Bramble semblait avoir un lien indissociable avec la boxe, à la fois dans son âme et pour des raisons financières, naviguant entre le New Jersey, le Nevada et des retours occasionnels aux îles Vierges pour des combats de reprise et une forme de refuge spirituel. Comme il l’avait expliqué à Al Bernstein après le combat contre Mancini, il avait la structure physique pour se protéger sur le ring, absorbant les coups sur ses bras. Mais avec le temps, sa garde montra des fissures, et il encaissa quatre défaites par arrêt après Rosario.
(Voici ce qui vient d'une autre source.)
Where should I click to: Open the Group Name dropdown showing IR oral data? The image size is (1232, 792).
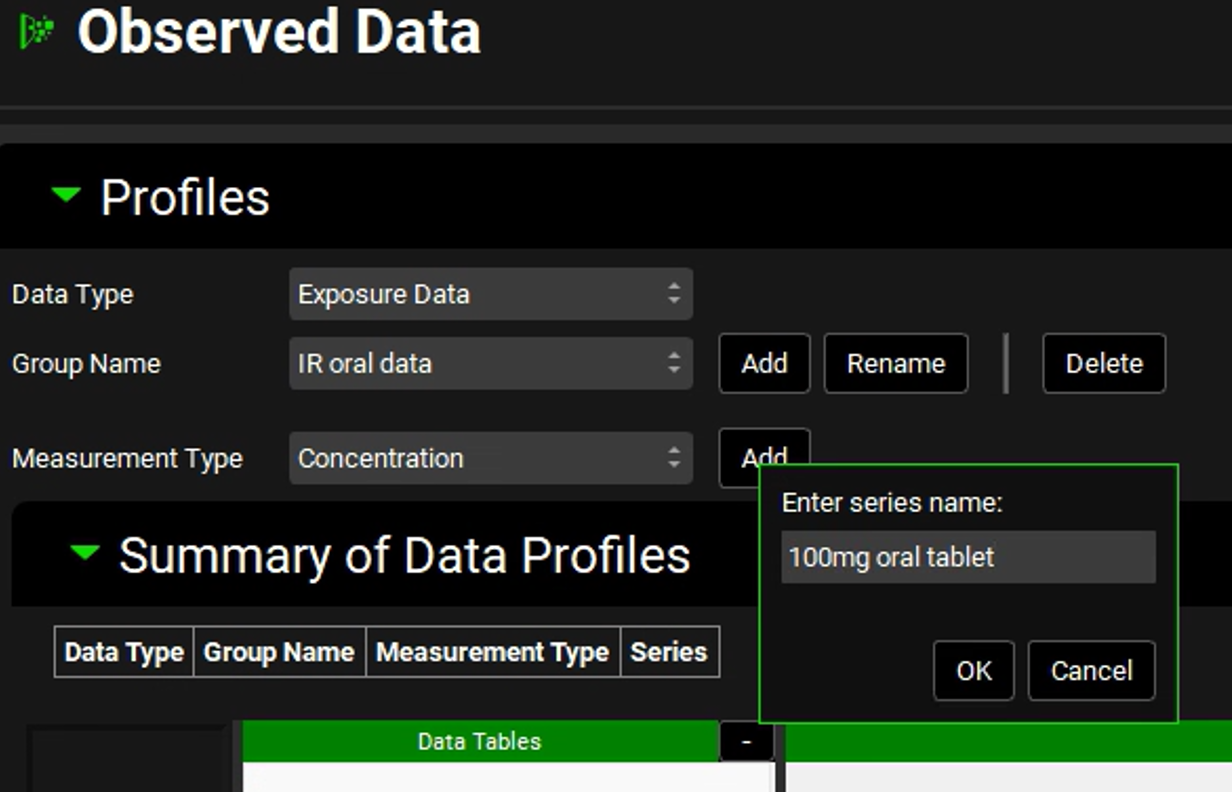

Pourtant, ces nuits restèrent minoritaires. Lorsqu’il subissait des défaites brutales, comme son KO terrifiant contre Shannan Taylor en 1995, Bramble prétendait toujours avoir été frappé derrière la tête, refusant d’admettre que son menton l’avait trahi.

"Je ne vais pas laisser une mauvaise vibration arrêter mon rythme", déclara-t-il au South Florida Sun-Sentinel en 1986. "Et c’est l’histoire de ma vie."
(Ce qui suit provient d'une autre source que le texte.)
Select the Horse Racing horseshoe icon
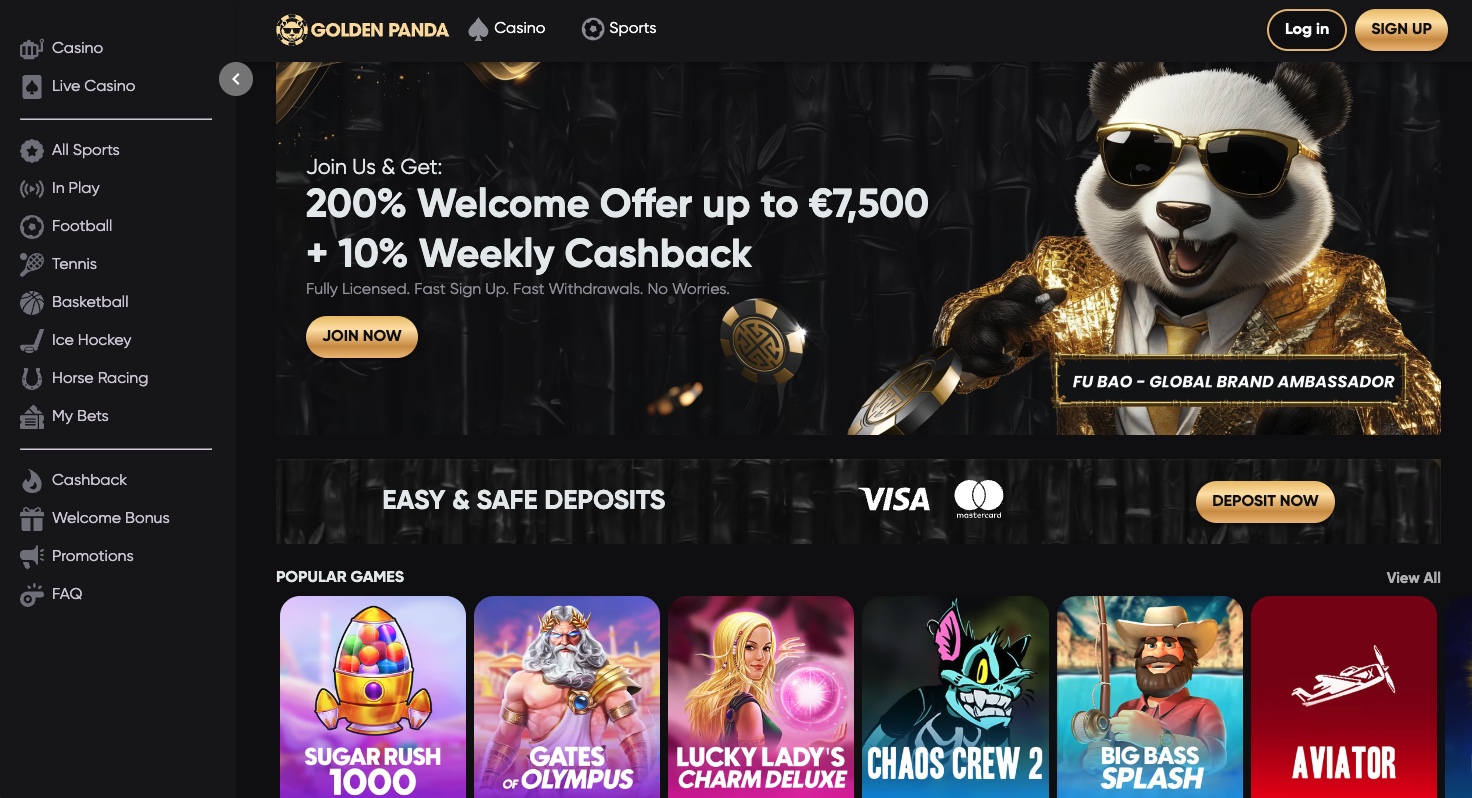The image size is (1472, 798). coord(32,378)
La carrière de Bramble s’acheva finalement dans l’oubli en 2003, par une défaite aux points en six rounds contre Armando Robles au Centro Cívico Mexicano de Salt Lake City. En quittant son vestiaire, aucun journaliste ne l’attendait pour recueillir ses récits, aucune conférence de presse n’était prévue, seulement des bénévoles rangeant les chaises pliantes.
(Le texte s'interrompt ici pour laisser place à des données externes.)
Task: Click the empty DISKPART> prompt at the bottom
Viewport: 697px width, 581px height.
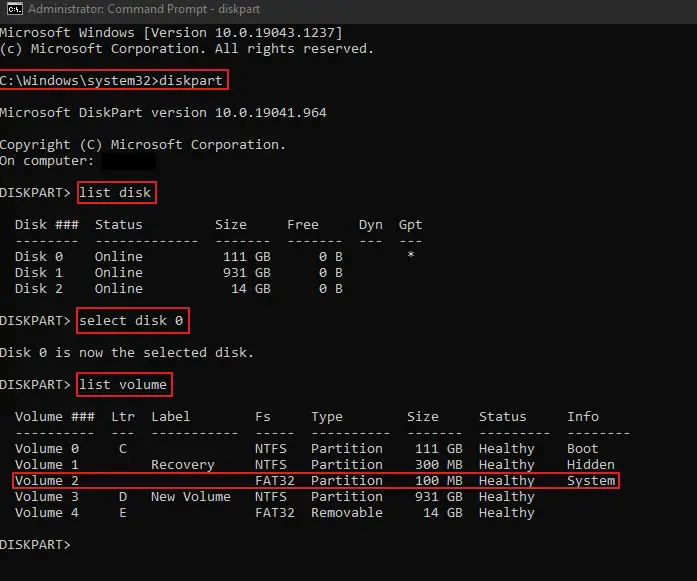Action: point(36,545)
Bramble passa ses dernières années à Las Vegas, attiré par le Nevada après un passage dans le nord de l’État de New York. Atteint de glaucome, il conserva néanmoins une forme physique exceptionnelle. Jusqu’aux années 2010, il participait à la course annuelle de 5 km du Hall of Fame de la boxe et, en marathonien passionné, il terminait régulièrement premier de la catégorie "boxeurs", battant des combattants encore en activité dans la cinquantaine.

Bien que Sin City soit aux antipodes de son paradis rêvé, elle offrait un climat plus clément que son ancien foyer du nord de New York. Son appartement n’avait pas de place pour des manguiers, mais suffisamment pour une nouvelle collection d’animaux domestiques. Il n’y avait pas besoin d’espace pour la plupart de ses souvenirs de boxe – la plupart avaient été emportés par l’ouragan Bertha en 1996 – mais il restait proche de la boxe, ce dont il semblait avoir besoin, et qu’il aimait, plus que tout.

Le même genre de tempête tropicale qui lui avait pris tant de souvenirs fut aussi celle qui donna naissance à ses rêves. Bramble vit le jour alors que l’ouragan Donna frappait Saint-Kitts. Six ans plus tard, son cousin Battling Douglas offrit à lui et à son frère Frederick une paire de gants de boxe. Chacun en mit un, et ils s’entraînèrent sous la supervision de Douglas.

"Je ne gagnais pas toujours", déclara Bramble à Franz Lidz en 1984, "mais je n’abandonnais jamais."